By Andrew Cluley/AAPS Director of Communications
The Ann Arbor Public Schools Board of Education has joined the chorus of citizens objecting to proposed changes to Michigan’s K-12 Social Studies Standards. The school board voted six to nothing this week in favor of a statement asking the Michigan Board of Education to reject the proposed new standards.
A portion of the board statement reads: “As non-partisan officials tasked with directing the education of the students in our district we are opposed to the proposed removal of important parts of our state’s and nation’s history from teaching standards. We are opposed to the removal and reduced emphasis on whole populations of people, groups that have played an important role in our nation’s story, and historically significant events.
We believe that these proposed changes create an inaccurate and incomplete history, compromising the education of children who rely on the Michigan K-12 social studies standards.”
The trustees say they opted not to highlight each individual area of concern because they aren’t expecting the state Board of Education to go back through the entire document and make edits. However some of the proposed changes that led to objections include removing the phrase “core democratic values,” in favor of just “core values.” The proposal also reduces references to the Ku Klux Klan, and the National Association for the Advancement of Colored People. Additionally references to the challenges a variety of minority groups face including people with disabilities, immigrants, and LGBTQ individuals were eliminated.
AAPS Board of Education President Christine Stead objected to the political nature of the proposed standards combined with the timing of releasing them as educators were focused on wrapping up the school year. “That they would just sneak this through in the middle of the night and people won’t be paying attention and viola.” Stead said. “This is where their use of authority is very astute, but if we’re paying attention we can say this is unacceptable, it’s not a democratic process, I know that term should be deleted, but it’s not something that represents all people.”
To ensure each of the trustees are directly connected to the objection, the board passed a statement for them to all sign, rather than make a resolution. In addition to the statement from the board members, Board Secretary Jeff Gaynor encouraged individuals to share their objections. “The most effective thing people can do is go to one of the public hearings,” Gaynor shared. “There is also a detailed public comment form.”

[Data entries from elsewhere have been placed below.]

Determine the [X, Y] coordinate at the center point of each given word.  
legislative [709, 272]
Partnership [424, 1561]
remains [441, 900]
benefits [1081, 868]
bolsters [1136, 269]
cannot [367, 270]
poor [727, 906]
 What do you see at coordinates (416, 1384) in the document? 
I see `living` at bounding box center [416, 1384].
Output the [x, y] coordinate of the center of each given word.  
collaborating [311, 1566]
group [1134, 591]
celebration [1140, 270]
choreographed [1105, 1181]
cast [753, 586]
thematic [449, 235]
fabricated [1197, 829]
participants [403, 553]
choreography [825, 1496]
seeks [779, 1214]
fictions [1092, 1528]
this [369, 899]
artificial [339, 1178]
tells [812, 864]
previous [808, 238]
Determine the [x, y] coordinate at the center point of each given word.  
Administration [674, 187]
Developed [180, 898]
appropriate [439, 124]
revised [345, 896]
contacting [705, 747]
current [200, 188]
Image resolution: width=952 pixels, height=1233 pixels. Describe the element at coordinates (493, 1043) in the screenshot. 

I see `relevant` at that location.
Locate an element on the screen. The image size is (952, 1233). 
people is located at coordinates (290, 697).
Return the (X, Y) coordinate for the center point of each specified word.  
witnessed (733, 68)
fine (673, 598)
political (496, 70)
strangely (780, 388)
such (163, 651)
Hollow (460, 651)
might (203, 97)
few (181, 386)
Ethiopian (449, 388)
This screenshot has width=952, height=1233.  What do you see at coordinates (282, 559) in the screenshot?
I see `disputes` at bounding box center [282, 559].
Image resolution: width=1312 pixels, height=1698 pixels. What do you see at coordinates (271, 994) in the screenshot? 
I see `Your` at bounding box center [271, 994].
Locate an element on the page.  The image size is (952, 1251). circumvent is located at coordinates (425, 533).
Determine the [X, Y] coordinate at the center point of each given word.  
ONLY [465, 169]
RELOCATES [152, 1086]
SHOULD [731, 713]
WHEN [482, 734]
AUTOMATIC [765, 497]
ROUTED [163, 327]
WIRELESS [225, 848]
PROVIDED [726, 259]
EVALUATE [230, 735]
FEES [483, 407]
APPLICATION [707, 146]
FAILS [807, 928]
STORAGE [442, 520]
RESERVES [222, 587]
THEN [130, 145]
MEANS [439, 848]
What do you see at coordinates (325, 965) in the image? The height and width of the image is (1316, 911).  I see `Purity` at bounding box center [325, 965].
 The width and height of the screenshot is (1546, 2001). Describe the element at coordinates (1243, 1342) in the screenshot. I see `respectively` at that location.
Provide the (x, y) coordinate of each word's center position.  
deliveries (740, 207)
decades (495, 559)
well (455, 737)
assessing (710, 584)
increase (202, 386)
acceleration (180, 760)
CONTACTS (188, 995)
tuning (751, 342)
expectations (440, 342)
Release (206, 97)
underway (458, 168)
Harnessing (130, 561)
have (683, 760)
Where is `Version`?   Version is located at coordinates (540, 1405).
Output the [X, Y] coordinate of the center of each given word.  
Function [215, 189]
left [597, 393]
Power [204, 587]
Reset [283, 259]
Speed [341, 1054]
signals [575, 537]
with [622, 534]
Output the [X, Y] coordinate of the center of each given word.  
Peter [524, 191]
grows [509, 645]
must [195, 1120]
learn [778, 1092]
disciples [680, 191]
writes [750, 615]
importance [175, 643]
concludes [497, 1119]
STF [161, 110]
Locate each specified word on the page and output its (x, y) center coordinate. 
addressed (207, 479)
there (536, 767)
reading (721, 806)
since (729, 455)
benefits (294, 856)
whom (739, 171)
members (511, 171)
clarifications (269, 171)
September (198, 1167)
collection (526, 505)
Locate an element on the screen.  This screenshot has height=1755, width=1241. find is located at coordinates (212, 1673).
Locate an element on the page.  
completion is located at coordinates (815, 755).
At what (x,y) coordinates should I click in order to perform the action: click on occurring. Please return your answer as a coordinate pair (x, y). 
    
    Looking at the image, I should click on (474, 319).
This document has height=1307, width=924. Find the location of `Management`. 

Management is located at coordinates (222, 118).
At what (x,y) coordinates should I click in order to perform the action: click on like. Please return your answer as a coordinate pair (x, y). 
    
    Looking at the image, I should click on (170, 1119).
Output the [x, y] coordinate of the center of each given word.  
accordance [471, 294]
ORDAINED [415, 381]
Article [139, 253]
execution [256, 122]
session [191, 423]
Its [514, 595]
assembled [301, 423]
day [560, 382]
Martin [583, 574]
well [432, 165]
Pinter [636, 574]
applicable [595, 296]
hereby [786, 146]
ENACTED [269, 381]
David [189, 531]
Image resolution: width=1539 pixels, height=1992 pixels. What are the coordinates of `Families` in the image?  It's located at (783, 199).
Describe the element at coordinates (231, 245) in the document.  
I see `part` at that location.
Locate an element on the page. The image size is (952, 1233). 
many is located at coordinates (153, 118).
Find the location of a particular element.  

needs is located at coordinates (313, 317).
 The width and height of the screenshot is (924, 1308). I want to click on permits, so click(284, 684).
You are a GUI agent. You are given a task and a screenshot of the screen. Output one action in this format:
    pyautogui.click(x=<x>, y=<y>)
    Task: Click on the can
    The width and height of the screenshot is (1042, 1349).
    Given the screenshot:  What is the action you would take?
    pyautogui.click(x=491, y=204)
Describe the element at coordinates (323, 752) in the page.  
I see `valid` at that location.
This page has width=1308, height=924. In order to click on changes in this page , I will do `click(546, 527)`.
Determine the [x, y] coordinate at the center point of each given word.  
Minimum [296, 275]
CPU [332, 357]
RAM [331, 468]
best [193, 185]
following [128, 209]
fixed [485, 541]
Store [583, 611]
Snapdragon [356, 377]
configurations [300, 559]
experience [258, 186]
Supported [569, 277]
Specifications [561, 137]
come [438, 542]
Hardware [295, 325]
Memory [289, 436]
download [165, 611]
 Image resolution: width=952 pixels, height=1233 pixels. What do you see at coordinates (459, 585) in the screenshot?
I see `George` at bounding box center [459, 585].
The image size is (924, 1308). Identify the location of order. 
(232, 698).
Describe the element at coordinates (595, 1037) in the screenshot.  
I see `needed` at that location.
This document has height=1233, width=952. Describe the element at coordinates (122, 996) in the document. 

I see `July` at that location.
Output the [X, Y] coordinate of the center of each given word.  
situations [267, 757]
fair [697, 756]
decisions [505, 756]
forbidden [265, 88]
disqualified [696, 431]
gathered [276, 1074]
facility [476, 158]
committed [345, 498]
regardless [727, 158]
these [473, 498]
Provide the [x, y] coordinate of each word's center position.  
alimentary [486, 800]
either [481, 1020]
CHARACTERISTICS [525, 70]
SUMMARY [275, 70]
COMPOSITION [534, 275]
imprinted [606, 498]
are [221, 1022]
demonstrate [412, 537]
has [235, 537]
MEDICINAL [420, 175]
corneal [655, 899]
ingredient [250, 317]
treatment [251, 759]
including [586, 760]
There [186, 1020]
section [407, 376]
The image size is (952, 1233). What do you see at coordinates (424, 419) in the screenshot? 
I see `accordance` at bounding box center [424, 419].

Gaynor praised Clague social studies teacher Aaron Wiens for addressing a public hearing earlier this week in Flint. Speaking specifically about moving discussion on Islam from the world religions category to one focused on geopolitical expansion, Wiens shared his concern isn’t with how this will impact Ann Arbor students, but students in other parts of the state. “My superintendent will say to go for it, we know that these standards are ridiculous so teach as you see fit and be equitable to the 1.6 billion people on the planet,” Wiens said. “The bigger concern is the districts I’ve worked in before at the local level, would be perfectly fine not teaching about Islam at all.”
The proposed changes are the first for Michigan’s Social Studies standards since 2007. The Michigan Department of Education website has a page dedicated to the proposal that includes a comparison to the current standards, a list of public hearings, and a link to offer online public comment through June 30th.